How to Stop AI Hallucinations in Investment Research
The 3 Secrets Nobody Tells You About Using AI
I asked my subscribers one question:
“What’s your biggest challenge with AI- for investing today?”
55% said the same thing: fear of hallucinations.
Here’s the truth:
You can’t eliminate hallucinations completely.
But you can reduce them by 99,99%.
Today, I’ll show you the 3 secrets to have no hallucination in you AI investing process:
Secret #1: Use the Right Model (This alone cuts hallucinations by 70%)
Secret #2: Use the Right Prompts (This constrains what AI can invent)
Secret #3: Use the Right Process (This catches what slips through)
What AI Actually Does (And Why It Hallucinates)
Ideally, AI would work like this:
It checks the annual report
It thinks like an analyst
It runs calculations in the background…
Unfortunately, that’s not what’s happening. Like… not even close.
The real mechanism (simple version)
At its core, an LLM does one thing:
It predicts the next word.
Then the next.
Then the next.
Word by word.
Token by token.
That’s it.
Example: Ask AI about Apple’s pricing power
You type: “Explain Apple’s pricing power”
The LLM does NOT:
Open Apple’s 10-K
Check margins
Verify anything
Instead, it asks internally:
“Given everything I’ve learned about how humans write about businesses, what usually comes next?”
Common patterns it’s seen:
“brand strength”
“ecosystem lock-in”
“switching costs”
“customer loyalty”
So it generates: “Apple has strong pricing power because its brand and ecosystem lock customers in…”
That’s true and it sounds like analysis.
But mechanically, it’s pattern completion, not verification.
And AI writes so well, it’s always very convincing
Where hallucinations come from
Now you ask: “What was Apple’s ROIC in 2013?”
The model isn’t confident about the exact number.
It faces a choice:
Stop and say “I don’t know”
Generate a plausible-looking number
Often, it does the second.
Not to lie.
It just refuses to say ‘I don’t know.’ Like a lot of people we know
This is what we call hallucination:
Confident text that is not grounded in reality.
For investors, that’s dangerous.
Now here’s the good news:
AI isn’t useless.
You just need to know the 3 secrets that make hallucinations disappear.
Let’s start with the biggest one.
Secret #1: Use the Right Model
This is the single biggest lever.
Most people use AI in “chat mode” the default setting.
And that’s where 70% of hallucinations come from.
There are different ways to use AI.
Each one has a different impact on hallucinations.
Most people stay at Level 1 :
Level 1: Chat Mode (No Sources)
This is the default mode.
And the most dangerous.
How it works:
You type: “Explain Microsoft’s cloud growth drivers”
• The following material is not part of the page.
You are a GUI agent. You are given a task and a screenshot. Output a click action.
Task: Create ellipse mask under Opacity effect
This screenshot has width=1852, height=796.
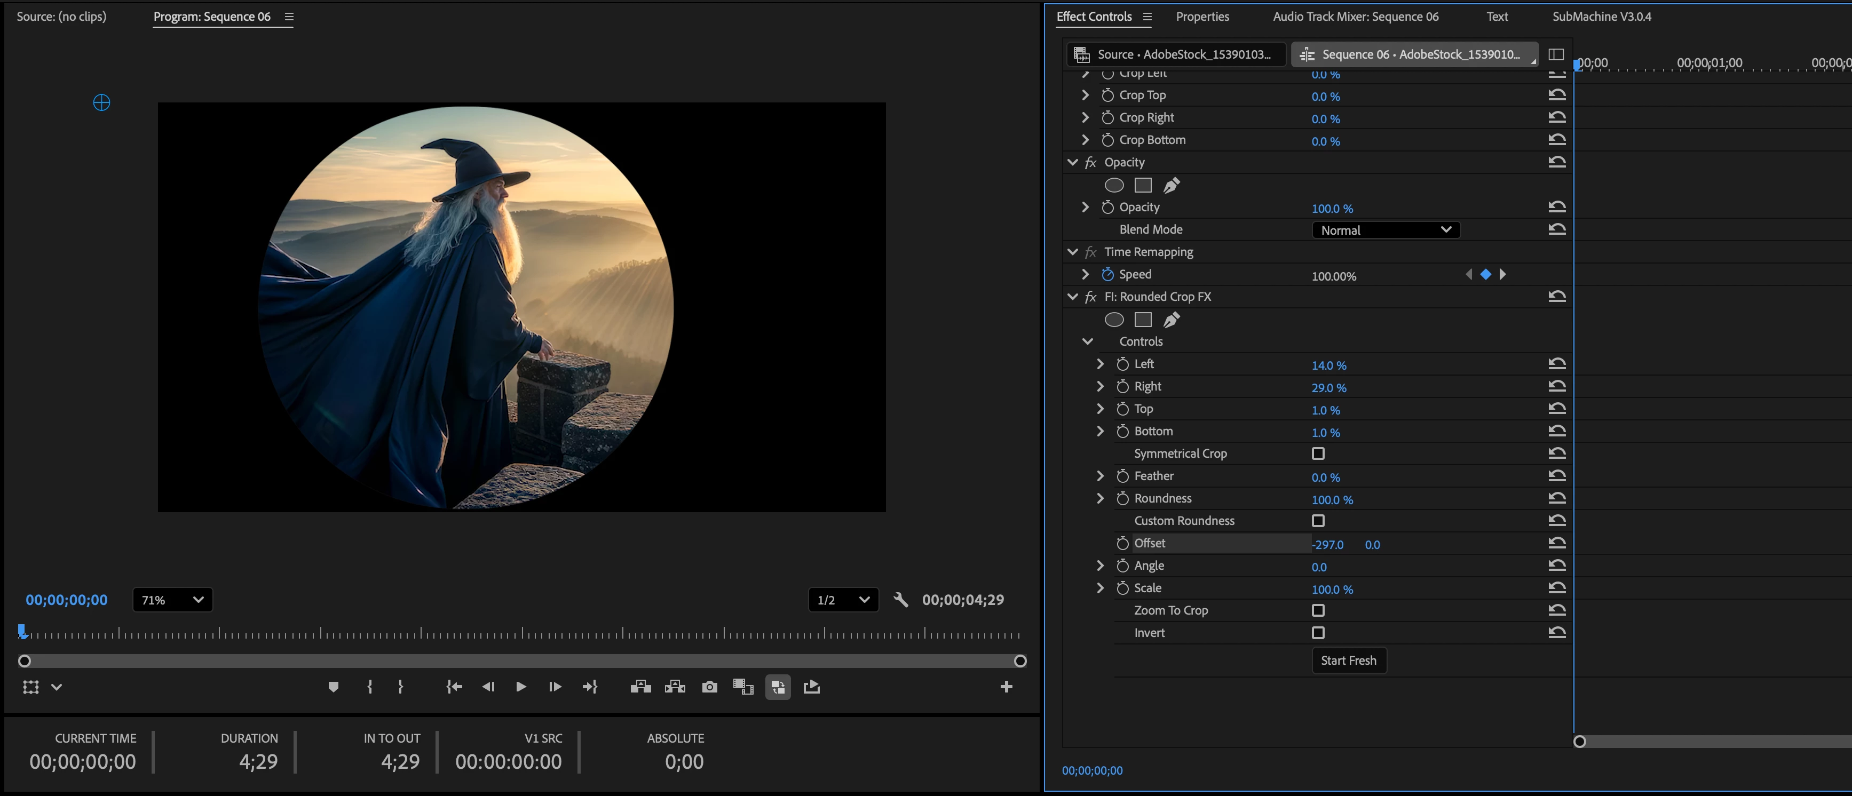click(1114, 185)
The AI immediately generates text based on:
Language patterns about “cloud growth”
Common narratives about Microsoft
What “usually comes next” in this type of writing
What it does NOT do:
Read Microsoft’s 10-K
Check earnings transcripts
Verify any facts
Result:
You get a plausible explanation that may be completely wrong.
Hallucination risk: High
Level 2: Chat Mode WITH Sources (You Upload Files)
This is better but still limited.
How it works:
You upload Microsoft’s 10-K and ask:
“Based on this report, explain why cloud revenue grew 25%”
Now the AI:
Ingests the document in chunks
Retrieves passages it judges relevant
Generates an answer conditioned on those retrieved passages
Important:
It does NOT read the entire document line by line.
It works on retrieved sections, not full coverage.
What improves:
The answer is guided by the source material, but not strictly limited to it
Guessing is reduced
Hallucinations are less frequent
The model can say “not mentioned” if information isn’t retrieved
What’s still a problem:
The model only reasons over documents and passages it actually retrieves
If a key section is missed, the analysis can be incomplete
The system may still:
Miss footnotes or edge cases
Misinterpret accounting language
Over-generalize from partial context
Hallucination risk: Medium
Level 3: Deep Research Mode (The Game-Changer)
This is the mode serious investors should use.
Deep Research is not just a button you click.
It’s a research agent that uses an LLM.
The simple way to think about it:
LLM → writes text
Deep Research → decides what to look for, finds it, then asks the LLM to explain
Deep Research = LLM + search + reading + planning + synthesis
It is not a smarter LLM.
It is an LLM coordinating other systems before it starts writing.